→ **EXTRACT**
☆ ☆ ☆ ☆ ☆ ☆ ☆
The Gemini Planet Imager team is joining the Cosmic Diary Network. GPI is the next generation adaptive optics instrument being built for the Gemini South Telescope. The goal is to image extrasolar planets orbiting nearby stars. The GPI team will use this blog to show the progress on the development of this instrument and discuss the science results which will be obtained in 2013.
WHO: GPI is being built by a consortium of U.S. and Canadian institutions, funded by the Gemini Observatory, which is an international partnership comprising the U.S.A., U.K., Canada, Australia, Argentina, Brazil & Chile.
WHEN: After more than 5 years of development (preliminary design review in May 2007 and critical design review (CDR) in May 2008, delta CDR in March, 2009, procurement and fabrication phase until 2011) the instrument is currently being integrated at UCSC LAO and will be shipped to Chile at the end of 2012 for a first light in January 2013. Science Operation will probably start in mid-2013.
☆ ☆ ☆ ☆ ☆ ☆ ☆
→ **DATA UNDER STUDY**
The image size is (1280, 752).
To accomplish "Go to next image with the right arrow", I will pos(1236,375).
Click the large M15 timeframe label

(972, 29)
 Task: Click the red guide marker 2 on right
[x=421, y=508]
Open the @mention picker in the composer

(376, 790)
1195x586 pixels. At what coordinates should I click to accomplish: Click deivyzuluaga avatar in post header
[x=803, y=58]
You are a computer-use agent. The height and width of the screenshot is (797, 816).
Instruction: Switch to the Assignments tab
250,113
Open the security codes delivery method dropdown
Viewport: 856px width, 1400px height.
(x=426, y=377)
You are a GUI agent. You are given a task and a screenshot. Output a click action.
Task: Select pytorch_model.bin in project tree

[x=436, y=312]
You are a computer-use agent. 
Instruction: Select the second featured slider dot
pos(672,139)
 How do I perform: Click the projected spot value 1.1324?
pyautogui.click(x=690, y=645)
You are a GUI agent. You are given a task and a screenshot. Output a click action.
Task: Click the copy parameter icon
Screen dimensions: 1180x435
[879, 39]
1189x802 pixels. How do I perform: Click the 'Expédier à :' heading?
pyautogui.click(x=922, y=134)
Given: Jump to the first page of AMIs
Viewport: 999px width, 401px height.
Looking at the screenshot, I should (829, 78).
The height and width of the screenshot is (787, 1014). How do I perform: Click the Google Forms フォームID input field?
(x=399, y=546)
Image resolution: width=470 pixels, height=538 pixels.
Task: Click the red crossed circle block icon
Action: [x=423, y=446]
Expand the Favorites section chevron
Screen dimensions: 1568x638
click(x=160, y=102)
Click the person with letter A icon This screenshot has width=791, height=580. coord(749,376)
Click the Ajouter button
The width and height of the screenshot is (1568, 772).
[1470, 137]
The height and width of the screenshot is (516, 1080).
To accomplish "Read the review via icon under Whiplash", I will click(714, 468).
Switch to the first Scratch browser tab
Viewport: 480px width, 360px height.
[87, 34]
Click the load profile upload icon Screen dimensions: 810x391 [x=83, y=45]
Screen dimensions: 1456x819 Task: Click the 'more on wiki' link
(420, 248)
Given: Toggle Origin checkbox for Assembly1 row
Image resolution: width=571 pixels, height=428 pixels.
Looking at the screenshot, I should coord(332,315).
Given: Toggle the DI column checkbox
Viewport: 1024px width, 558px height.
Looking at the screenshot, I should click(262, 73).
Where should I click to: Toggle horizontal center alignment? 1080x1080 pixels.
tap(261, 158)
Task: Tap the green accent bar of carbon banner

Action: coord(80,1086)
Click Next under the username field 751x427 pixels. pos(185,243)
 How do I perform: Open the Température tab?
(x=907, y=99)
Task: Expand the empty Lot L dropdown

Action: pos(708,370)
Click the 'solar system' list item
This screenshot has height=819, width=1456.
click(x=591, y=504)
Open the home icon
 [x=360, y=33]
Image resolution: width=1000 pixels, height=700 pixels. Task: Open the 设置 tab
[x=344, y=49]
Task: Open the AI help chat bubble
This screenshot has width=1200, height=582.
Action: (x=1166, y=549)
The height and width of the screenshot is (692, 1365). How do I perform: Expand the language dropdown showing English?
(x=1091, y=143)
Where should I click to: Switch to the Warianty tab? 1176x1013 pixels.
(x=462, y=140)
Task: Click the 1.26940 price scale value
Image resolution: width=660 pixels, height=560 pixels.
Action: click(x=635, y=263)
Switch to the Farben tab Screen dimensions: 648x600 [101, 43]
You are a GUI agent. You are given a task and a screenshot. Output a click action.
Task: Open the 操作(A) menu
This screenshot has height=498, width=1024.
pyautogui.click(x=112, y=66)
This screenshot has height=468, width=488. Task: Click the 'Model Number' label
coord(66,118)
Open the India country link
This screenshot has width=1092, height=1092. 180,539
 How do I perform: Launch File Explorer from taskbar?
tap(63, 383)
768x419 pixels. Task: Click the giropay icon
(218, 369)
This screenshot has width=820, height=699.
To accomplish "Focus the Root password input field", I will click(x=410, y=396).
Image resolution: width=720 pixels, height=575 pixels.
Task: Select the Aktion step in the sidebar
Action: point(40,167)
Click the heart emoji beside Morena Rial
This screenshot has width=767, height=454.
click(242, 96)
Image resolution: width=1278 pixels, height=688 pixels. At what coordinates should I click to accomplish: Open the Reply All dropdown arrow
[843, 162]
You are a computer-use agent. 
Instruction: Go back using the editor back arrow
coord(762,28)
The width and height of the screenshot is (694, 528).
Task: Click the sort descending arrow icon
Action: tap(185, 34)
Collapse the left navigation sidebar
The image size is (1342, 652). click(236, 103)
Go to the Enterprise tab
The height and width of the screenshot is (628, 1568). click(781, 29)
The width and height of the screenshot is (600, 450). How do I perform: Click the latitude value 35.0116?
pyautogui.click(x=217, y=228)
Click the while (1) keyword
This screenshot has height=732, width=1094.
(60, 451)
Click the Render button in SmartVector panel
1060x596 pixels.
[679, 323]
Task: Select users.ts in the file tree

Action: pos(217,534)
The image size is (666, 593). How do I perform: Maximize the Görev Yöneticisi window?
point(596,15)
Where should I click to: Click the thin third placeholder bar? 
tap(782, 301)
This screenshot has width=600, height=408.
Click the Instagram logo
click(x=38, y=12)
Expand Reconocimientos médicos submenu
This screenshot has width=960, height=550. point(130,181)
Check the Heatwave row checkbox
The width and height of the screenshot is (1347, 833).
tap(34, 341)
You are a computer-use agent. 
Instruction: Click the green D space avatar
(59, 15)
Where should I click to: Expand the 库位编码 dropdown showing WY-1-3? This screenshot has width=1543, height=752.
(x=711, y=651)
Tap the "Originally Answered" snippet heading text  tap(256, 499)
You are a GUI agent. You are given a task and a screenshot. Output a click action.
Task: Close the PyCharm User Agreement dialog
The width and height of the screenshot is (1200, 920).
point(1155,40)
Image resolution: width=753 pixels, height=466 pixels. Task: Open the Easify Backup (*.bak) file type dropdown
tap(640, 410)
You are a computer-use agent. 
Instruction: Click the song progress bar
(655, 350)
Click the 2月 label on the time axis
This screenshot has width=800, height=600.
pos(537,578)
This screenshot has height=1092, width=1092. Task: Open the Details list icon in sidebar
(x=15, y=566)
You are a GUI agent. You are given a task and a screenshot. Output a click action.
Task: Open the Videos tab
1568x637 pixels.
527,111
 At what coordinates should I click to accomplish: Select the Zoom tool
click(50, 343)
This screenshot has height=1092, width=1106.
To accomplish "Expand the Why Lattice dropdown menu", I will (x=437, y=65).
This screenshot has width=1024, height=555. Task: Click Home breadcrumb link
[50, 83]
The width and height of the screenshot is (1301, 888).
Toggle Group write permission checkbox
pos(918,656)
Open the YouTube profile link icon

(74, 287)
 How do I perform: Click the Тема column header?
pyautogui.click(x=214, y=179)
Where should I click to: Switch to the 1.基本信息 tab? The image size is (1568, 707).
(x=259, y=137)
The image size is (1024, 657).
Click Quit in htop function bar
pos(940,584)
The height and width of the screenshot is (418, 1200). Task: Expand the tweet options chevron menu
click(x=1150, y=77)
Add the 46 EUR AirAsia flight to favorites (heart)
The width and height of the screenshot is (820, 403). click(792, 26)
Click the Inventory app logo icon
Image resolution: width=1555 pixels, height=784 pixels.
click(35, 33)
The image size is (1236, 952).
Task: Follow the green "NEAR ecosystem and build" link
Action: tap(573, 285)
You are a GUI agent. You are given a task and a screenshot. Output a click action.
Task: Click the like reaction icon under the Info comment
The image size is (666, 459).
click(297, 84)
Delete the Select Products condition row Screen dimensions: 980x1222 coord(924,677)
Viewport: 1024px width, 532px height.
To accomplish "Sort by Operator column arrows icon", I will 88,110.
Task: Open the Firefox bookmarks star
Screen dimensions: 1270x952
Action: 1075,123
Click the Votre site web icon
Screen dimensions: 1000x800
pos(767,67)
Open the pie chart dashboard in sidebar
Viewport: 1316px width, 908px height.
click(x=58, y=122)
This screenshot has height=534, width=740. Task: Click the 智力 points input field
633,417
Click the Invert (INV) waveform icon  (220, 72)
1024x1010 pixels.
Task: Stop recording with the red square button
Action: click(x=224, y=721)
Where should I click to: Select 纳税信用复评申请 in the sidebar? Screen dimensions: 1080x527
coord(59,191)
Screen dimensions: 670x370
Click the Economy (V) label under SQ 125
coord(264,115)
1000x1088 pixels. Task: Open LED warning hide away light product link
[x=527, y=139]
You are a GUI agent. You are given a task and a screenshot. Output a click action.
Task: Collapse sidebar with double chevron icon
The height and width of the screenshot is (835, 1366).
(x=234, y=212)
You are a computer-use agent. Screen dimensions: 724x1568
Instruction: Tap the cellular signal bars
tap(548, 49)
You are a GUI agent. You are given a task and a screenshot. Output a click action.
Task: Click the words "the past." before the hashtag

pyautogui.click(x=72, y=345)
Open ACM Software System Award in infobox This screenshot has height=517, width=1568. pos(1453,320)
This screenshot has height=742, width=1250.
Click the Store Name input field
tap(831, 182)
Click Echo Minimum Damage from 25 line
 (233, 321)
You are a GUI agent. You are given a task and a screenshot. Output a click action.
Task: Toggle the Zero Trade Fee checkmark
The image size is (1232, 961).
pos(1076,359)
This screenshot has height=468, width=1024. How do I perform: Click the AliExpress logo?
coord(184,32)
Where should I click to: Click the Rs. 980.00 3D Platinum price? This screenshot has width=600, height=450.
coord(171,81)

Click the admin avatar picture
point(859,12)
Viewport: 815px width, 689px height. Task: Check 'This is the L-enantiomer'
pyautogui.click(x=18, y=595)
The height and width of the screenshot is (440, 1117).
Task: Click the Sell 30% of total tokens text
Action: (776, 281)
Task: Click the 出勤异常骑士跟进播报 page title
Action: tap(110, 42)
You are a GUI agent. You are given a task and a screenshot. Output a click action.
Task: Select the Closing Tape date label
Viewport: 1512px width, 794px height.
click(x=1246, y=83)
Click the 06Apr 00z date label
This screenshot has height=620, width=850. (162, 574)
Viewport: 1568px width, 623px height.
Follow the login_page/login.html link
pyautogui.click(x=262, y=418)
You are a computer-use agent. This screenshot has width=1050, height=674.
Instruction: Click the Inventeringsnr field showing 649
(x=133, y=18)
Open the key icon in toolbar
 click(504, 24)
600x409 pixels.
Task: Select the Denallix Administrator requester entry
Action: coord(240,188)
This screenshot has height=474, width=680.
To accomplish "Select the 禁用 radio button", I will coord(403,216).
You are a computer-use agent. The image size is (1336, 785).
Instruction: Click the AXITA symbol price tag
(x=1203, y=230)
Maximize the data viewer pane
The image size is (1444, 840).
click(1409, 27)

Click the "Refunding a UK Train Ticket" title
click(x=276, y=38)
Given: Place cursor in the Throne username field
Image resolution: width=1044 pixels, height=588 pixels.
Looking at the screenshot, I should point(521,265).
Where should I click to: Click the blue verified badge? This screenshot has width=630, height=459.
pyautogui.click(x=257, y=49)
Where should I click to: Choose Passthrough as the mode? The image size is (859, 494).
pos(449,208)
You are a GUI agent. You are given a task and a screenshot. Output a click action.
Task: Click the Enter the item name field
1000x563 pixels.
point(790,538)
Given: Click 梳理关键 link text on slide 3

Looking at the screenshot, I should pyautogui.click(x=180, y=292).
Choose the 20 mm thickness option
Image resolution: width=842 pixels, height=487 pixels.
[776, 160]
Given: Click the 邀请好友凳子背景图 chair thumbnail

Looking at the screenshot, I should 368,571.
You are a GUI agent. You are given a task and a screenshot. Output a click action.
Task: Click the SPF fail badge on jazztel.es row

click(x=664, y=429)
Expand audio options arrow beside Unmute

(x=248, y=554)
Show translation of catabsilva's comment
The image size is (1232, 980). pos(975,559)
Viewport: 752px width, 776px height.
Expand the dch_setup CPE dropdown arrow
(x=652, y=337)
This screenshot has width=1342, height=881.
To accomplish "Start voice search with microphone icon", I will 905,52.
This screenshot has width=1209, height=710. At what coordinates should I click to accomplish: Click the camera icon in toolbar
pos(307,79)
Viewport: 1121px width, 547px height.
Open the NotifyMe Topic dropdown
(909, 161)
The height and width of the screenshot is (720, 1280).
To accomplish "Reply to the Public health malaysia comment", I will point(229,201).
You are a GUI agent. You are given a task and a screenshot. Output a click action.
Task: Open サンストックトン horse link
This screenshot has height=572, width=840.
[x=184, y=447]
☆ ☆ ☆ ☆ ☆ ☆ ☆
→ **WORK TO BE COMPLETED**
Continue the Gemini Planet Imager announcement from its last sentence.

→ **FINAL ANSWER**
WHERE: Initial deployment at Gemini South, a telescope with an 8-meter diameter mirror located on Cerro Pachon (Chilean Andes) at an altitude of 2715 meters (9000 feet). Later, GPI may also be used at the twin facility Gemini North, which is located on Mauna Kea, Hawaii.
WHY: GPI will detect DIRECTLY the light from an extrasolar planet to determine its mass and composition, with an ultimate goal of determining the nature of our own planetary system. More than 800 extrasolar planets are now known, but mostly through indirect Doppler techniques that indicate the planet’s mass and orbit. If we can directly pick out a planet from the star’s glare, we can use spectroscopy to measure the planet’s size, temperature, gravity, and even the composition of its atmosphere. By targeting many stars we will understand how common or unusual our own planetary system may be.
HOW: The GPI consortium built an advanced adaptive optics using silicon microchip deformable mirrors to remove atmospheric turbulence, and coronagraphic masks to block the diffracted light from the parent star.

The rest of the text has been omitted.